This little creation only took about 10 minutes to make, start to finish. The flavor combination was great and very tasty.

Here’s my recipe…

PB-Stuffed French Toast with Bananas

Servings: 1

Ingredients:

2 slices whole wheat bread (I used Trader Joe’s Whole Wheat  Tuscan Style – it’s excellent!)

1 Tbsp. natural peanut butter (or regular, if you prefer)

1 egg white

Dash of cinnamon

½ banana, sliced

2 Tbsp. maple syrup

Dash of powdered sugar

Preparation:

  1. Spread peanut butter on one slice of bread.
  2. Top with another slice of bread and cut in half, as if you were making a sandwich.
  3. Add egg white to a bowl, add dash of cinnamon and whisk lightly.
  4. Generously dip half the peanut butter “sandwich” in the egg mixture to fully coat.
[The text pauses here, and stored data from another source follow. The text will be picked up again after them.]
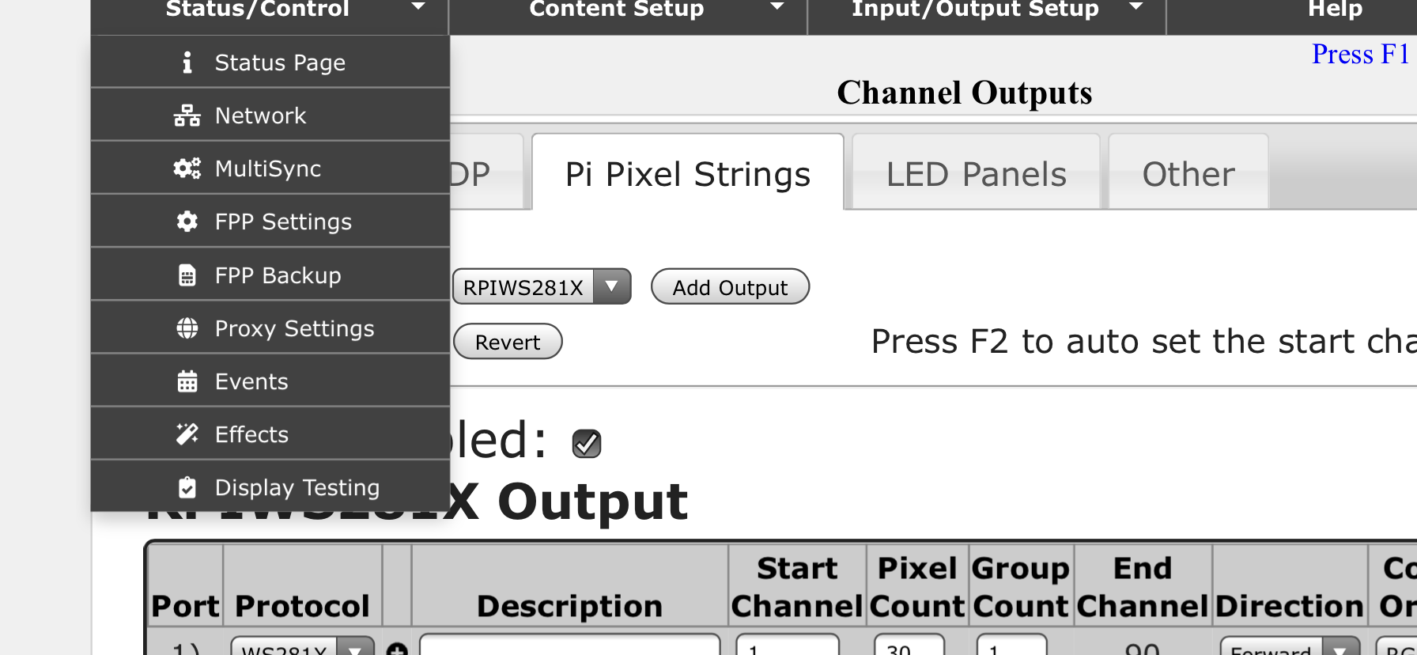Viewport: 1417px width, 655px height.
Task: Click the Proxy Settings globe icon
Action: coord(187,328)
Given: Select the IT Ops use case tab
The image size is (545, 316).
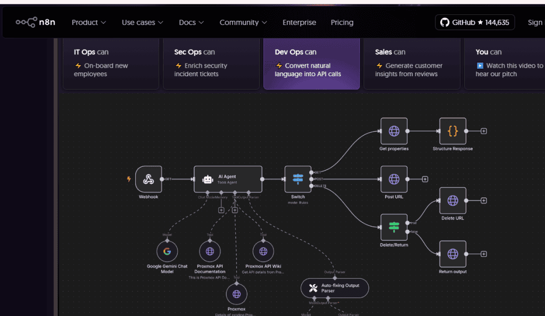Looking at the screenshot, I should (111, 63).
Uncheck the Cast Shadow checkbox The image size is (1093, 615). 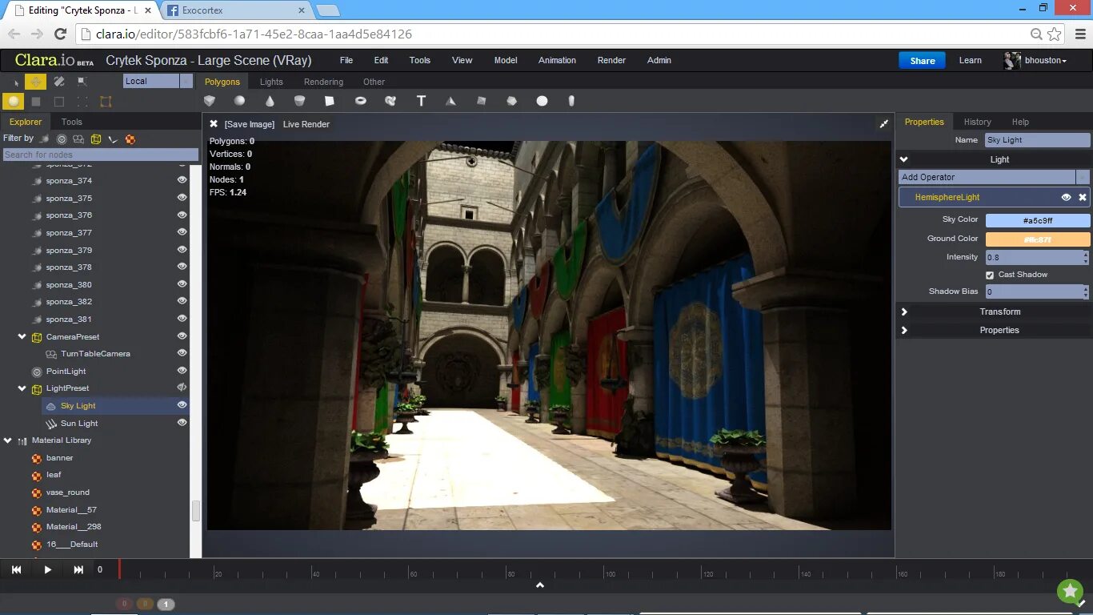click(990, 275)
Repeat with the other half.
  5. Add the bread to a pan sprayed with cooking oil, over medium heat.
  6. Cook for 3-5 minutes per side.
  7. Remove from heat, top stuffed French toast with sliced bananas, maple syrup and a dash of powdered sugar.
  8. Enjoy with a glass of non-fat milk (optional).

Estimated calories: 375 (plus milk)

Step-by-step photos…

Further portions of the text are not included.